Living with a Necrotic Wound: A Clinician’s Personal Journey

Author(s): 
Ann Marie Kahl, RN, MS, CWOCN

W ound care professionals deal with necrotic wounds daily. We instruct patients in self-care as a routine task in our management plan. The expectation is the patient will do as instructed and the wound will likely progress to healing. We are aware that the necrotic wound needs to be debrided or “cleaned up” — what we often do not acknowledge is how distressing necrotic tissue can be to the patient. As a wound care specialist, I decided to share my experience with a necrotic wound for two reasons. First, despite my education and training, when my body was involved I did not want to look at let alone care for the necrotic wound. Second, I want to encourage other specialists to be more aware that the patient’s feelings about caring for the wound can affect compliance and motivation.

Background

In August 2003, I elected to have abdominoplasty to address what exercise and diet could not. To prepare for the surgery, I worked with a personal trainer — I followed an abdominal program for 6 months and lost 10 pounds. Although these are accomplishments, people asked me if I was pregnant, something I had heard for 10 years and continued to find rude and upsetting. I went forward with the surgery to put an end to these comments; I cannot express how distressing the question is, especially because I have never been pregnant.
I had been on Nadolol for 7 years for supraventricular tachycardia. Before surgery, I had an exercise stress test for a piece of mind before having anesthesia — my brother had recently had a heart attack at age 54. Imagine my surprise that I could go off my medication. At the very least, the exercise and weight loss at least paid off for my physical health.
Anticipating liposuction, I did a good deal of research before choosing my physician. I asked other nurses about their surgeries and outcomes, assessing patient satisfaction uncensored and literally seeing the results. Once I made my decision, I went for a preoperative visit, asking the usual questions regarding infection rate, surgery failure rate, complications associated with the surgery, anesthesia personnel, and whether office staff were advanced cardiac life support-certified. The physician disclosed that occasional infection was a rare complication. Knowing that not every surgery goes perfectly, I was relieved he was forthcoming about possible postoperative complications. Plus, as I wanted, the surgery would be performed in his office. I believed this decreased the chances of my acquiring an infection compared to having the surgery in the hospital.
Although I had mentally prepared for liposuction, the physician explained that I would be left with the skin causing the distressing pregnancy comment, even if I continued the abdominal program and lost more weight. The problem could be resolved, however, by abdominoplasty. I was agreeable to a different procedure — anything to end the comments.
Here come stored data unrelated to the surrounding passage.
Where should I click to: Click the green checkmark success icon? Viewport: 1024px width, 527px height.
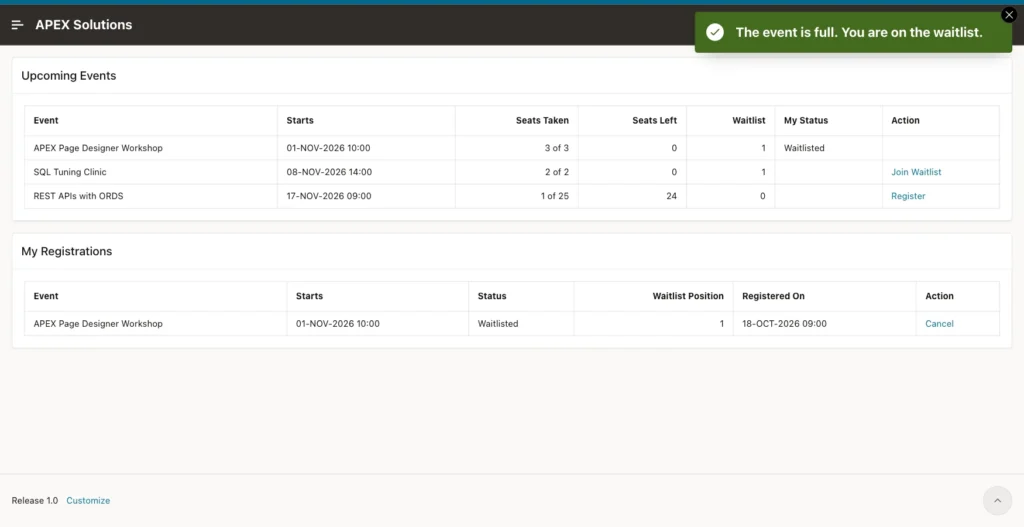(715, 32)
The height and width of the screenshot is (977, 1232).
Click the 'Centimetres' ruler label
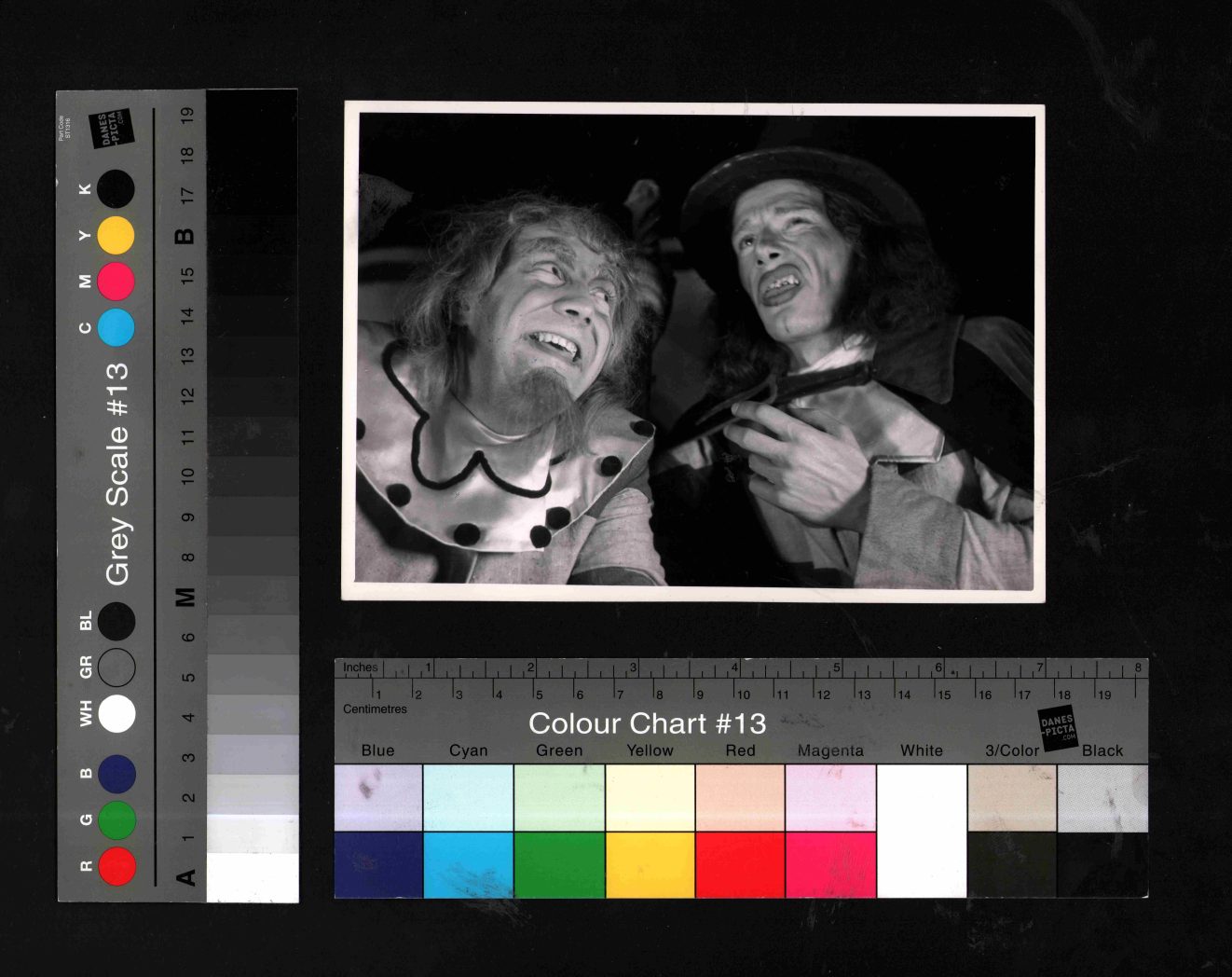(x=375, y=709)
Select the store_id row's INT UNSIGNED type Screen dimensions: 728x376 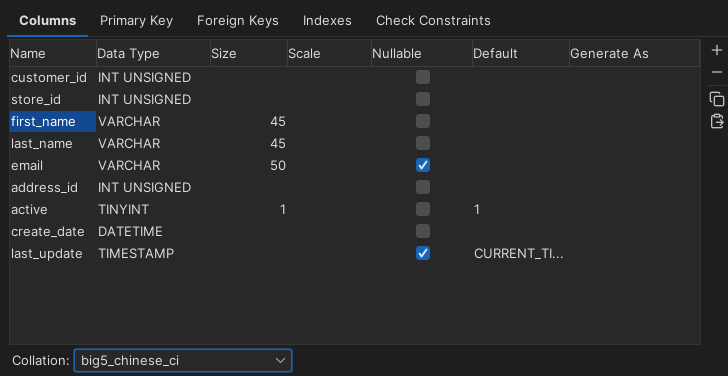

Clinical Problem/Treatment

The surgery was uneventful. I woke, as anticipated from my training, with two pubic drains. I took ciprofloxacin daily until the drains were removed. Three days post op my drains started leaking. I secured gauze split around the tube but the wound continued to leak through my clothes. I split a semi-occlusive foam dressing to fit the drain site and changed it twice daily, eliminating the strikethrough. The drains were removed at day 7 and I used the foam dressing a few more days until the sites sealed.
Complications arose. My umbilicus, transplanted as part of the surgery, became necrotic. I found out about it the day after surgery when my husband helped me change my compression garment. Because circulation had been impaired from the edema, my bellybutton was black. I released compression and watched the area. When I called the surgeon 4 days later, he agreed with my assessment and management of the situation and asked that I continue to watch the wound.

References: 

1. Franks P, Collier, M. Quality of life: the cost to the individual. In: Morison M. The Prevention and Treatment of Pressure Ulcers. St Louis. Mo.: Mosby;2001:37-43.